#### [REQUIREMENT]
Retype all of the data exactly as given.

(Saved entries)

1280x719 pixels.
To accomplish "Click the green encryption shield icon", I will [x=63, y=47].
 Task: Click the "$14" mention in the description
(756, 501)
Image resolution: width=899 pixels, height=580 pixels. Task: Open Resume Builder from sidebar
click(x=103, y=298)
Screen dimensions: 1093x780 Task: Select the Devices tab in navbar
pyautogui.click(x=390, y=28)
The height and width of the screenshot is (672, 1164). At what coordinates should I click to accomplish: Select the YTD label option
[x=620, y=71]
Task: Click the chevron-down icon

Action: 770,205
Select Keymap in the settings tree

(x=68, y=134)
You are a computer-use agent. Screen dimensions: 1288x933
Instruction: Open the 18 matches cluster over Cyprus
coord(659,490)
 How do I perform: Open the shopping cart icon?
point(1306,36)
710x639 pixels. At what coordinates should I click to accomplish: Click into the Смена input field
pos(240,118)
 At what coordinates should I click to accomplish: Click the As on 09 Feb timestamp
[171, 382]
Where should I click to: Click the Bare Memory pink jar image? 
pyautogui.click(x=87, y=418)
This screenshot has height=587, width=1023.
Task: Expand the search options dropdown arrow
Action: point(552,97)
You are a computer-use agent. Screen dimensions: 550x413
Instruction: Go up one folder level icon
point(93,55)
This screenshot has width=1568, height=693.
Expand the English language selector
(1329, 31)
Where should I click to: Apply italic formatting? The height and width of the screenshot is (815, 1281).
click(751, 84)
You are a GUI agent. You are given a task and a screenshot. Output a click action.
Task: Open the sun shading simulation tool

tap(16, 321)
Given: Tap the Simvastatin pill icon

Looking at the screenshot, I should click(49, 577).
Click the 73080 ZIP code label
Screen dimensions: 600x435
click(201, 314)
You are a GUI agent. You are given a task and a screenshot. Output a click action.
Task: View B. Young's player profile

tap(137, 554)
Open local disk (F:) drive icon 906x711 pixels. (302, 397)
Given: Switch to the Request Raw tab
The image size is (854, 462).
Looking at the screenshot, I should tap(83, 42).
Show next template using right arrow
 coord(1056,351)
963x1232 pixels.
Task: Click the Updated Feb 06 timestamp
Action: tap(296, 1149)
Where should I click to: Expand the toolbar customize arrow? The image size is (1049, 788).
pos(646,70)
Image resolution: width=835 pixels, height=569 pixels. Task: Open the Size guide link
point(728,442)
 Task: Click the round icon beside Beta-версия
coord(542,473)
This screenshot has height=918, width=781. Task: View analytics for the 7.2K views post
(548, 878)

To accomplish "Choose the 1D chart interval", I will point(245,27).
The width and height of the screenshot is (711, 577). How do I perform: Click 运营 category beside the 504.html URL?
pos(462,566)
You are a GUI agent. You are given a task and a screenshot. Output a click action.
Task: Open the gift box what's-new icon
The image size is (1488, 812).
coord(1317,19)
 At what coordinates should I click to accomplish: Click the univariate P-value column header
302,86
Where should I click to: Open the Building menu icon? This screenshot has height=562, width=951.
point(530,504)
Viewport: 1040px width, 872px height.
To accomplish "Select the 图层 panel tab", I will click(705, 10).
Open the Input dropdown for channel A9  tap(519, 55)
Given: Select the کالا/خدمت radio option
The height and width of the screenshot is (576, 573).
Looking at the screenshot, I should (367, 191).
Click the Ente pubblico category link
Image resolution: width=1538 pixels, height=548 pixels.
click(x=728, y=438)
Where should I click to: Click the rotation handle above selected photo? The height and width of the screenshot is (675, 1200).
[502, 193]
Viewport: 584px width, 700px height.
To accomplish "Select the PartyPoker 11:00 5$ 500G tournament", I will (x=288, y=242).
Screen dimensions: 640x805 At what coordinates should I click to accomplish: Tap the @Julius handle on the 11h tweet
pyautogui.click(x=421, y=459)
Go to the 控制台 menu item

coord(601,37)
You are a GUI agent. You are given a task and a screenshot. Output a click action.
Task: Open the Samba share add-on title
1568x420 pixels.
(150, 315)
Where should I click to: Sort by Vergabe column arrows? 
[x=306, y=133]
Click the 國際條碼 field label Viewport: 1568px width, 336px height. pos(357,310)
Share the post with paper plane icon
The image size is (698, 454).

#### [EXERCISE SOLUTION]
1280x719 pixels.
To accomplish "Click the green encryption shield icon", I will [x=63, y=47].
 Task: Click the "$14" mention in the description
(756, 501)
Image resolution: width=899 pixels, height=580 pixels. Task: Open Resume Builder from sidebar
click(x=103, y=298)
Screen dimensions: 1093x780 Task: Select the Devices tab in navbar
pyautogui.click(x=390, y=28)
The height and width of the screenshot is (672, 1164). At what coordinates should I click to accomplish: Select the YTD label option
[x=620, y=71]
Task: Click the chevron-down icon

Action: 770,205
Select Keymap in the settings tree

(x=68, y=134)
You are a computer-use agent. Screen dimensions: 1288x933
Instruction: Open the 18 matches cluster over Cyprus
coord(659,490)
 How do I perform: Open the shopping cart icon?
point(1306,36)
710x639 pixels. At what coordinates should I click to accomplish: Click into the Смена input field
pos(240,118)
 At what coordinates should I click to accomplish: Click the As on 09 Feb timestamp
[171, 382]
Where should I click to: Click the Bare Memory pink jar image? 
pyautogui.click(x=87, y=418)
This screenshot has height=587, width=1023.
Task: Expand the search options dropdown arrow
Action: point(552,97)
You are a computer-use agent. Screen dimensions: 550x413
Instruction: Go up one folder level icon
point(93,55)
This screenshot has width=1568, height=693.
Expand the English language selector
(1329, 31)
Where should I click to: Apply italic formatting? The height and width of the screenshot is (815, 1281).
click(751, 84)
You are a GUI agent. You are given a task and a screenshot. Output a click action.
Task: Open the sun shading simulation tool

tap(16, 321)
Given: Tap the Simvastatin pill icon

Looking at the screenshot, I should click(49, 577).
Click the 73080 ZIP code label
Screen dimensions: 600x435
click(201, 314)
You are a GUI agent. You are given a task and a screenshot. Output a click action.
Task: View B. Young's player profile

tap(137, 554)
Open local disk (F:) drive icon 906x711 pixels. (302, 397)
Given: Switch to the Request Raw tab
The image size is (854, 462).
Looking at the screenshot, I should tap(83, 42).
Show next template using right arrow
 coord(1056,351)
963x1232 pixels.
Task: Click the Updated Feb 06 timestamp
Action: tap(296, 1149)
Where should I click to: Expand the toolbar customize arrow? The image size is (1049, 788).
pos(646,70)
Image resolution: width=835 pixels, height=569 pixels. Task: Open the Size guide link
point(728,442)
 Task: Click the round icon beside Beta-версия
coord(542,473)
This screenshot has height=918, width=781. Task: View analytics for the 7.2K views post
(548, 878)

To accomplish "Choose the 1D chart interval", I will point(245,27).
The width and height of the screenshot is (711, 577). How do I perform: Click 运营 category beside the 504.html URL?
pos(462,566)
You are a GUI agent. You are given a task and a screenshot. Output a click action.
Task: Open the gift box what's-new icon
The image size is (1488, 812).
coord(1317,19)
 At what coordinates should I click to accomplish: Click the univariate P-value column header
302,86
Where should I click to: Open the Building menu icon? This screenshot has height=562, width=951.
point(530,504)
Viewport: 1040px width, 872px height.
To accomplish "Select the 图层 panel tab", I will click(705, 10).
Open the Input dropdown for channel A9  tap(519, 55)
Given: Select the کالا/خدمت radio option
The height and width of the screenshot is (576, 573).
Looking at the screenshot, I should (367, 191).
Click the Ente pubblico category link
Image resolution: width=1538 pixels, height=548 pixels.
click(x=728, y=438)
Where should I click to: Click the rotation handle above selected photo? The height and width of the screenshot is (675, 1200).
[502, 193]
Viewport: 584px width, 700px height.
To accomplish "Select the PartyPoker 11:00 5$ 500G tournament", I will (x=288, y=242).
Screen dimensions: 640x805 At what coordinates should I click to accomplish: Tap the @Julius handle on the 11h tweet
pyautogui.click(x=421, y=459)
Go to the 控制台 menu item

coord(601,37)
You are a GUI agent. You are given a task and a screenshot. Output a click action.
Task: Open the Samba share add-on title
1568x420 pixels.
(150, 315)
Where should I click to: Sort by Vergabe column arrows? 
[x=306, y=133]
Click the 國際條碼 field label Viewport: 1568px width, 336px height. pos(357,310)
Share the post with paper plane icon
The image size is (698, 454).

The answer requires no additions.